Desenvolver compreensões mais profundas sobre os alunos e as comunidades; desenvolver aprendizagens sutis sobre a diversidade; considerar a diversidade intragrupo; examinar as escolas a partir de uma perspectiva externa; e prestar atenção ao papel do contexto na aprendizagem. (ZEICHNER, 2013, p. 217)

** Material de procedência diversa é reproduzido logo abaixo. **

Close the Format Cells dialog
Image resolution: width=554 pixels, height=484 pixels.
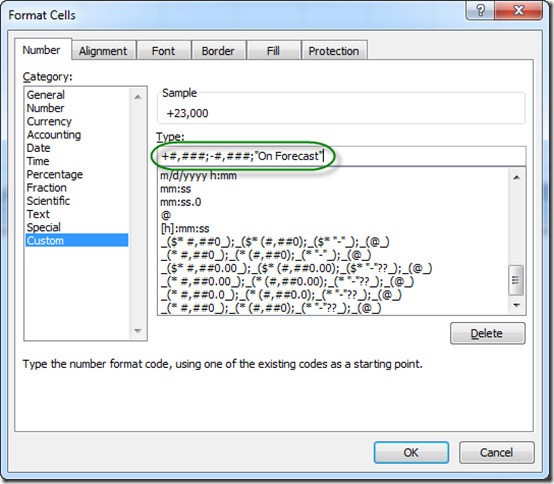tap(518, 10)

A articulação entre as diferentes vozes e os distintos atores rompe lógicas cristalizadas e oferece possibilidades inovadoras. Claro que tensões acontecem nas “travessias de fronteiras institucionais” (ZEICHNER, 2013), mas é necessário buscar formas de construção horizontal de conhecimentos. O Projeto “Educação sem Homofobia” fez este esforço.

E a história continua...

Nosso recorte temporal finaliza em 2009. Com isto, nos dedicamos, neste trabalho acadêmico, apenas à primeira turma do Projeto “Educação sem Homofobia” e não detalharemos aqui as atividades que o Núcleo de Relações Étnico-raciais e de Gênero continua desenvolvendo e nem as ações atuais do Programa “BH de Mãos Dadas contra a AIDS”. É importante, entretanto, demarcar que essa história continua, essas articulações se movimentam e promovem novas atividades de formação. Belo Horizonte é um município com um histórico intenso, um presente ativo e um futuro promissor.